In the article “Learning a foreign language a ‘must’ in Europe, not so in America”, the author Kat Delvin reports how in Europe it is a requirement for children and adolescents to learn a foreign language. Furthermore stating “Fully 73% of primary students in Europe and more than nine-in-ten secondary students were learning English at school in 2009-10…”. This implies the importance of English to one of the top leading countries. Delvin continues by implying how America does not have any interest in having their future generations or realistically anyone learns any other language “…U.S. does not have a nationwide foreign-language mandate at any level of education. Many states allow individual school districts to set language requirements for high school graduation, and primary schools have very low rates of even offering foreign-language course work. “This not only contributes to the idea behind the English-Only movement but also why Americans have the idea of English identifying who they are.
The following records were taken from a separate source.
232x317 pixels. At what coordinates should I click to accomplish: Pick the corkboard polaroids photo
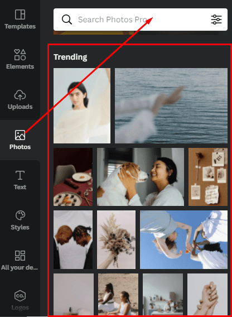pyautogui.click(x=208, y=177)
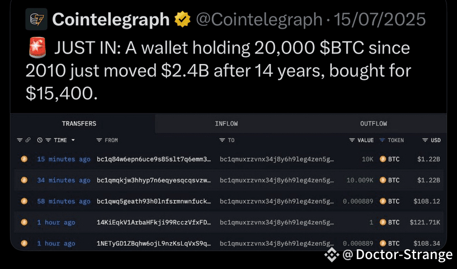
Task: Open the 34 minutes ago transaction
Action: coord(63,180)
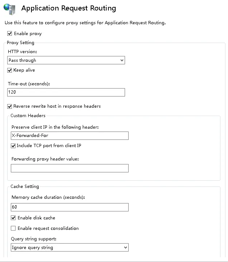This screenshot has height=262, width=228.
Task: Toggle Reverse rewrite host in response headers
Action: [10, 106]

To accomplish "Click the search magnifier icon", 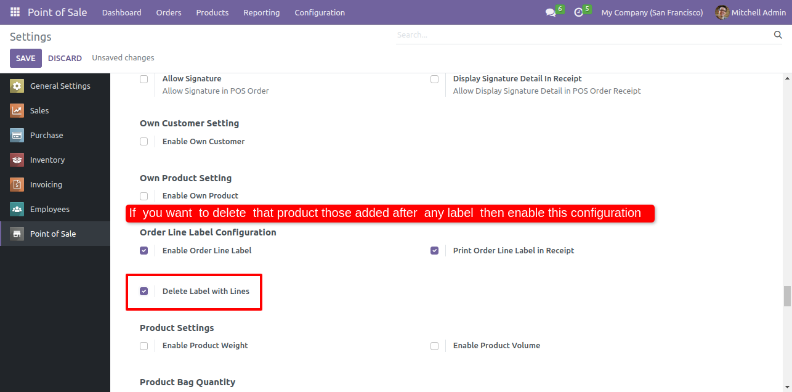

Setting English as the official language would motivate other countries to follow their lead if they have not already. America is seen as a country of opportunities, a better future, with the famous phrase “The American Dream” popping into people’s minds. At this point, no countries, no one at all want to stay behind. Countries will encourage or perhaps even make English one or their official language.
Although America is not the greatest country in the world, we are looked upon by many, we have the power to influence, shape, and transform countries with any simple action. According to “More people around the world see U.S. power and influence as a ‘major threat’ to their country, by John Gramlich and Ka Delvin America is seen as a major threat and influence to other countries, “A growing share of people around the world see U.S. power and influence as a “major threat” to their country, and these views are linked with attitudes toward President Donald Trump and the United States as a whole.” America is seen as a threat for many, at times for reasons such as citizens from the countries stating that they “have little or no confidence in the U.S. president to do the right thing regarding world affairs. “It is clear that the citizens of other countries fear the influence of America with “A median of 45% across the surveyed nations see U.S. power and influence as a major threat” out of the 22 countries surveyed.”
Language is essential to our lives. We use it every day to communicate. Many of us rely on the fact that we will be provided with services that will help us comprehend other languages. English is considered a universal language, which why so many countries learning is comprehensible. English gives people the ability to communicate by speaking a common language. But at what price? Having more people than ever struggle due to a language barrier, having people’s cultural identity stripped little by little, where would diversity go if language is the one factor that makes up a person. America is fine with having English as their primary language but not official. This way we continue to be “The Land of the Free” letting any language thrive, welcoming anyone. And to our future generations in America, who we would be doing a favor by not depriving them of the ability to learn another language besides English.